#### [How to complete this task]
Each line below should be repeated exactly, but no picture should be carried over.

____ Source records

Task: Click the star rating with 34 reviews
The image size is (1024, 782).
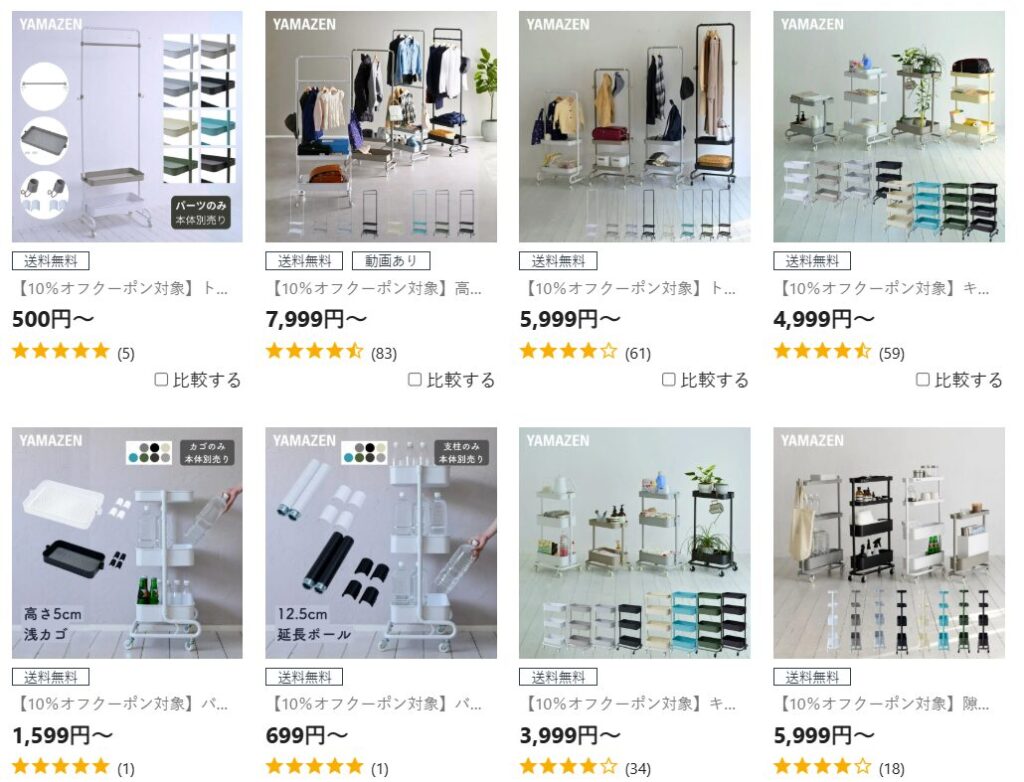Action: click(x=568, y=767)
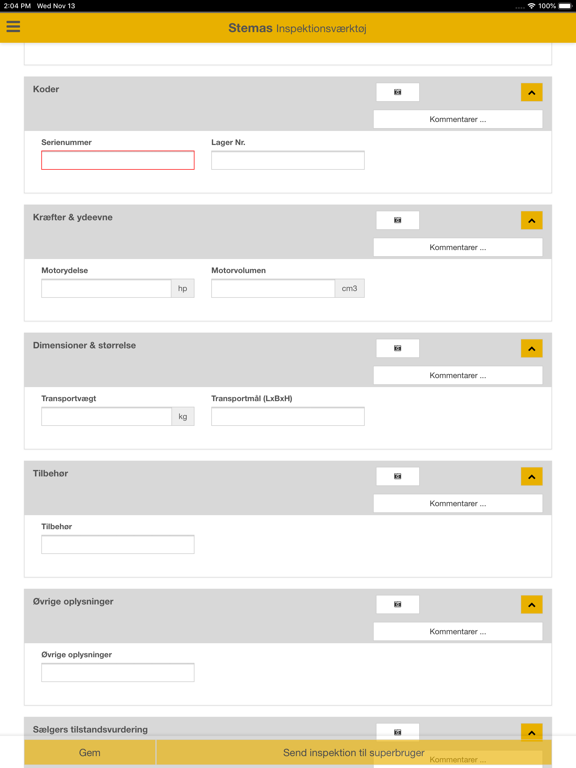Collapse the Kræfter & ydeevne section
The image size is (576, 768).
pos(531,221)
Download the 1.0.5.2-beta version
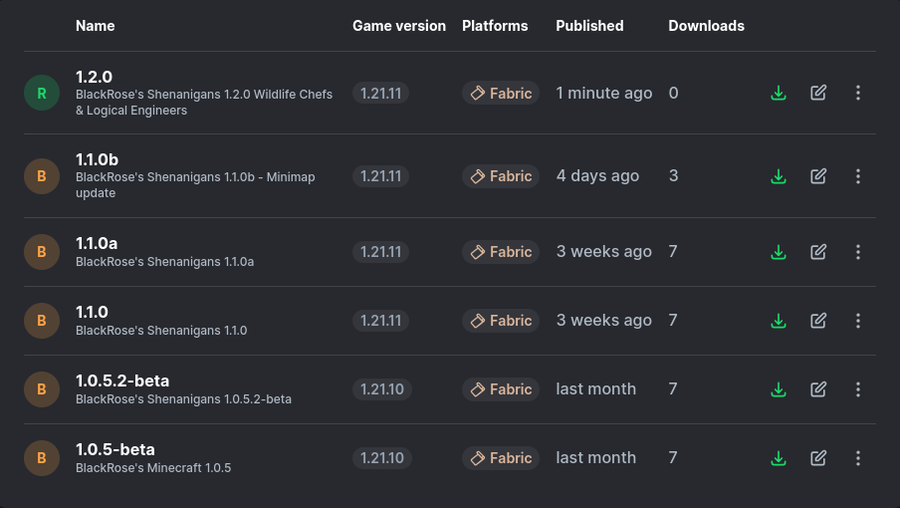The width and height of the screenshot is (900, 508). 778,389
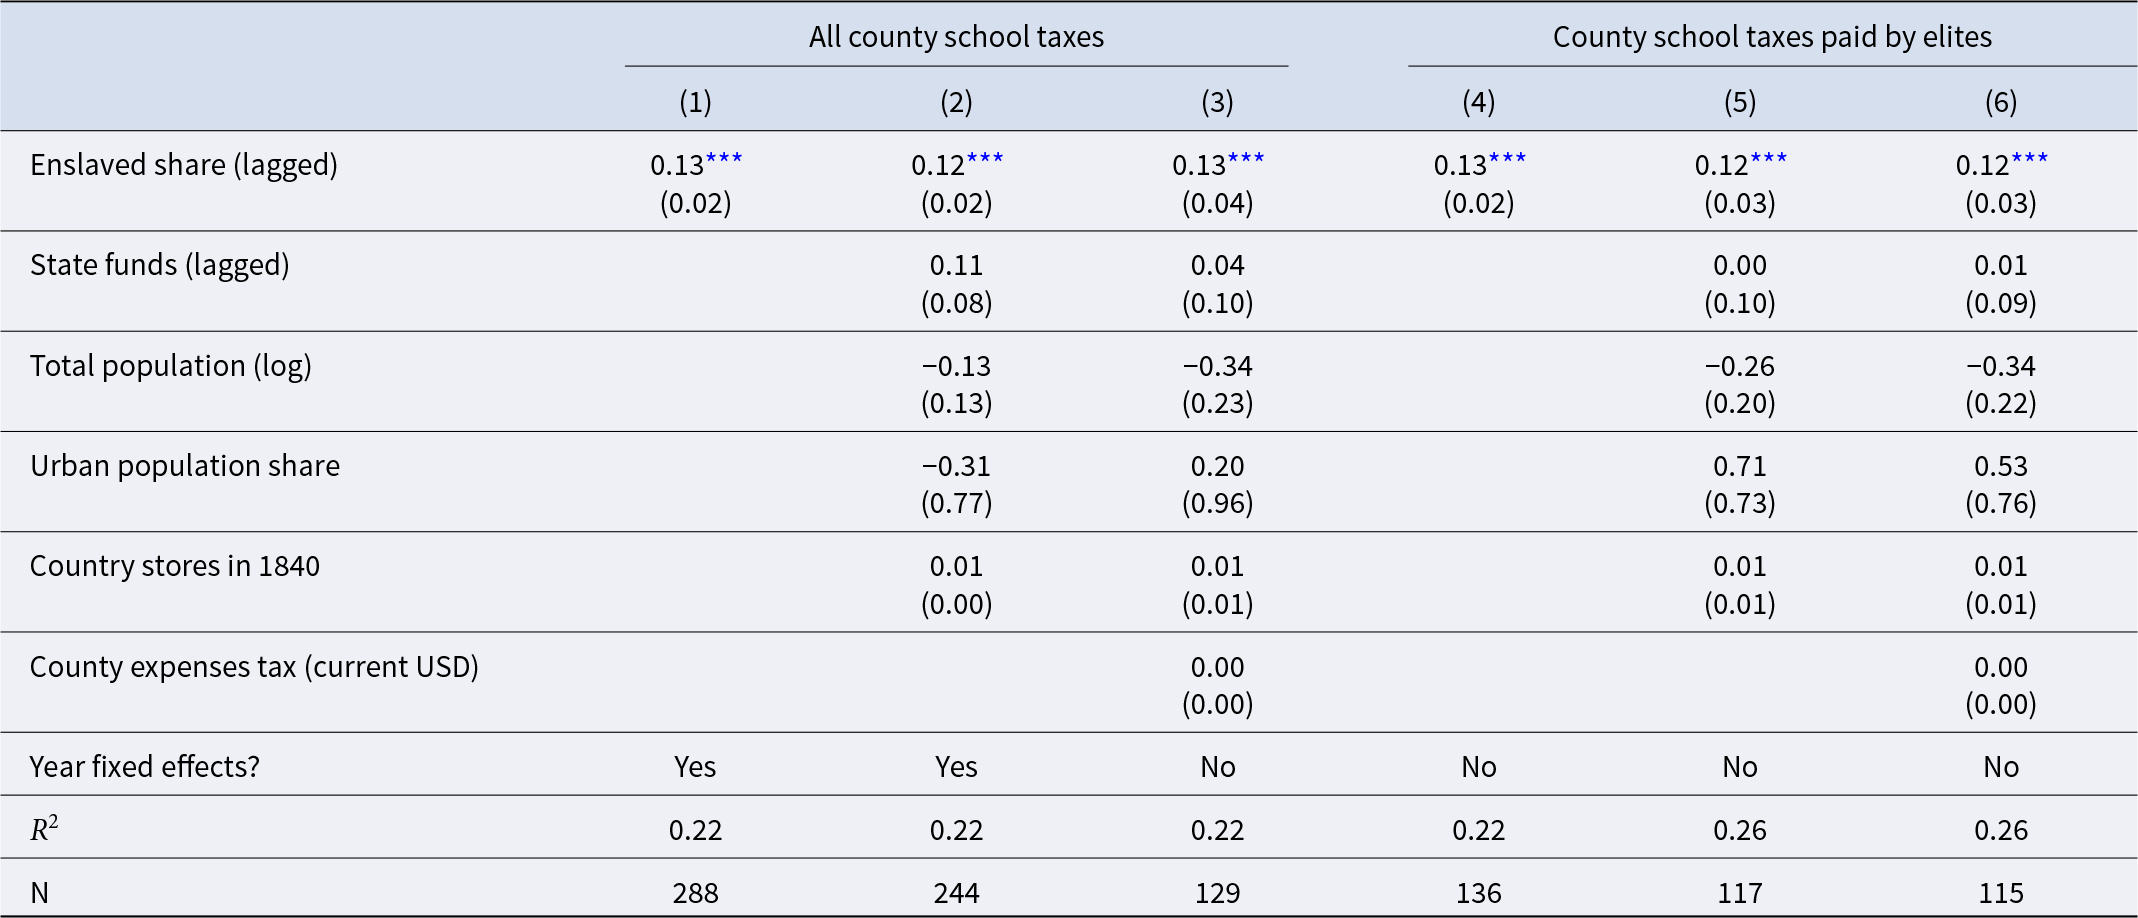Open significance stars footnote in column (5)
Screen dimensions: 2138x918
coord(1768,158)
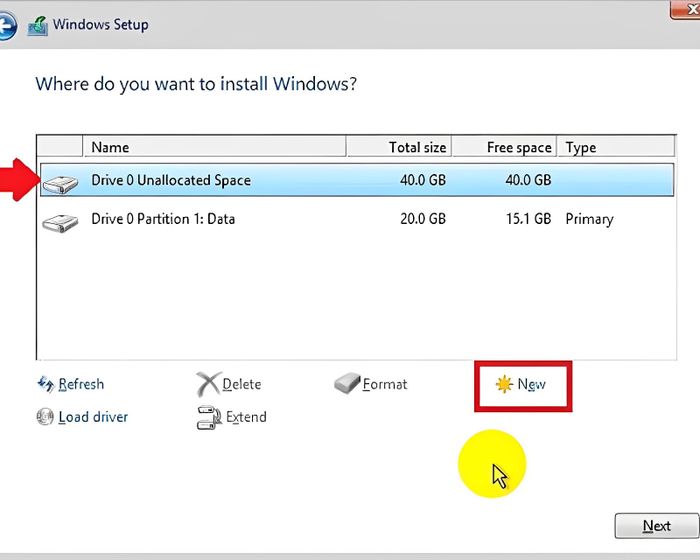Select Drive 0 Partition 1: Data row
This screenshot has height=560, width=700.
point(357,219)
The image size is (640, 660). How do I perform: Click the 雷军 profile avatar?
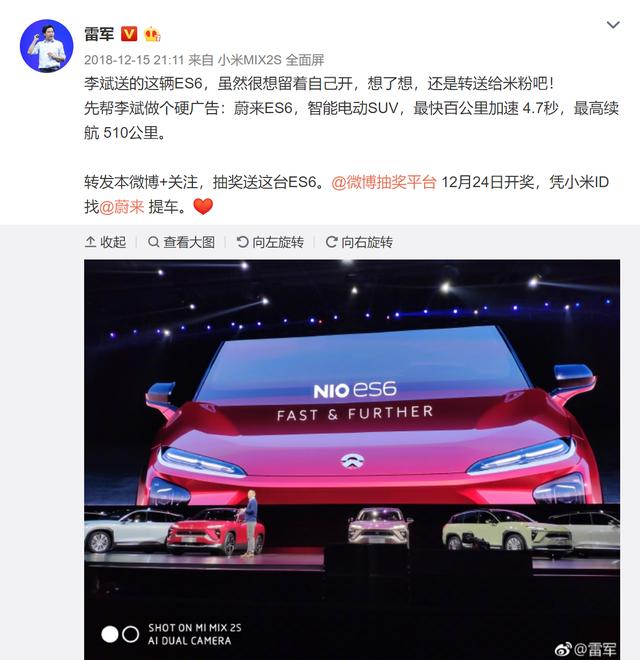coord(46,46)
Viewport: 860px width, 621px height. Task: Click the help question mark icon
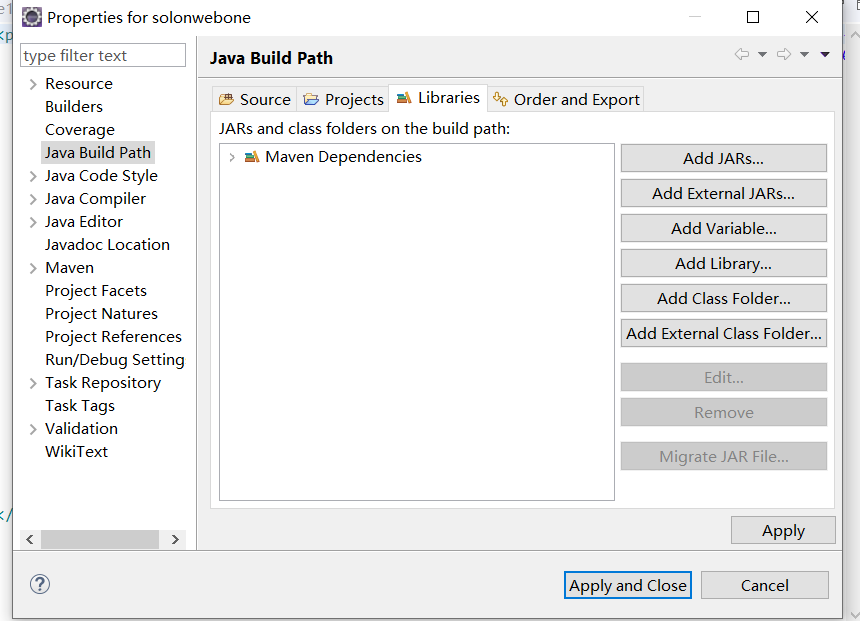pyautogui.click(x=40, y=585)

________

#### [Task answer]
Task: Click the star rating with 34 reviews
The image size is (1024, 782).
Action: click(x=568, y=767)
Collapse the Kræfter & ydeevne section
The image size is (576, 768).
pos(531,221)
Download the 1.0.5.2-beta version
The width and height of the screenshot is (900, 508). 778,389
Open significance stars footnote in column (5)
Screen dimensions: 2138x918
coord(1768,158)
Select Drive 0 Partition 1: Data row
This screenshot has height=560, width=700.
point(357,219)
The image size is (640, 660). How do I perform: Click the 雷军 profile avatar?
coord(46,46)
Viewport: 860px width, 621px height. Task: Click the help question mark icon
pyautogui.click(x=40, y=585)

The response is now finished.